● PASSAGE SHOWN
COVID-19 high-risk populations to have first access to COVID-19 anti-viral pills in Tri-State
CINCINNATI (WXIX) - Those at high risk of getting COVID-19 will be the firsts to have access to get the FDA-approved COVID-19 anti-viral pills now that some Tri-State hospitals and pharmacies have received them.
The oral medications treat mild and moderate cases of the virus.
“These drugs are really much like Oseltamivir and some of those drugs for influenza,” said Dr. Ashley Montgomery-Yates, Chief Medical Officer for Inpatient and Emergency Services at UK HealthCare.
The FDA recommends taking them as soon as a person is diagnosed with COVID-19 but within five days of symptom onset.
The remedy comes at a fitting time as Kentucky health professionals predict communities will have to learn to coexist with the virus.
Dr. David Dougherty, Infectious Disease Physician at Baptist Health Lexington said, “It may be something that’s with us seasonally for a long time, if not forever, but I think as we go through, you know, we’re two years into this now. This virus is becoming less novel to us.”
The pills are scarce right now.

● TASK INSTRUCTIONS
A. Which health agencies and health-care organizations does the article on COVID-19 anti-viral pills name?
B. Transcribe the part of the article on COVID-19 anti-viral pills that opens with the words containing "The oral medications" and closes with "with the virus.".
This material has nothing to do with the article on COVID-19 anti-viral pills.

Saved entries
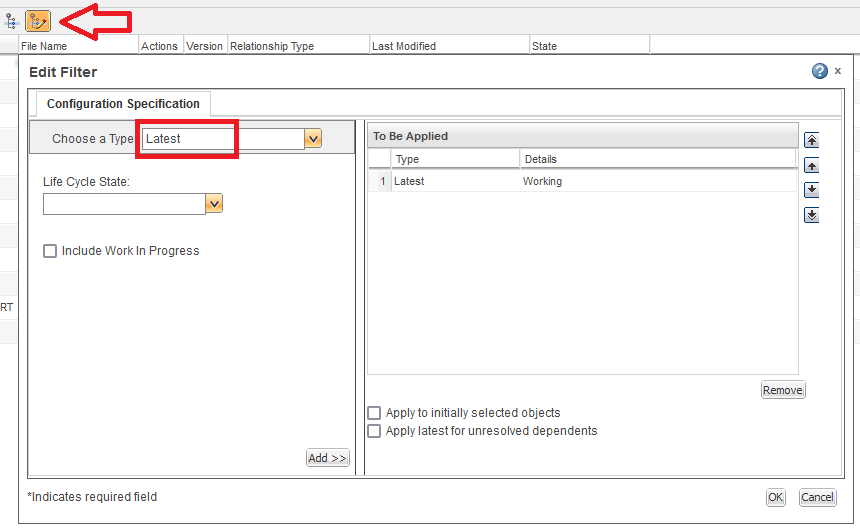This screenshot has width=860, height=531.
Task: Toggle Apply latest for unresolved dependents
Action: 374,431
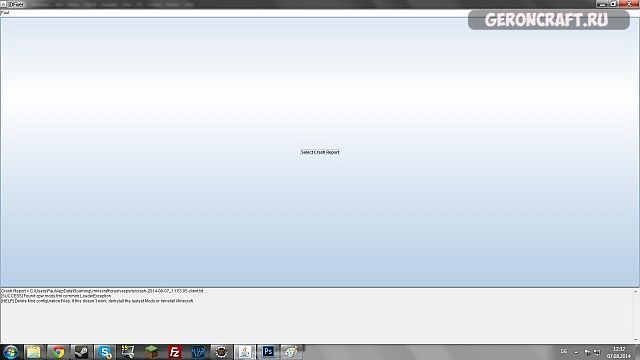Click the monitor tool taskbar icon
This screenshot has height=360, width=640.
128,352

● WRITTEN ANSWERS
A.
FDA
UK HealthCare
Baptist Health Lexington

B.
The oral medications treat mild and moderate cases of the virus.
“These drugs are really much like Oseltamivir and some of those drugs for influenza,” said Dr. Ashley Montgomery-Yates, Chief Medical Officer for Inpatient and Emergency Services at UK HealthCare.
The FDA recommends taking them as soon as a person is diagnosed with COVID-19 but within five days of symptom onset.
The remedy comes at a fitting time as Kentucky health professionals predict communities will have to learn to coexist with the virus.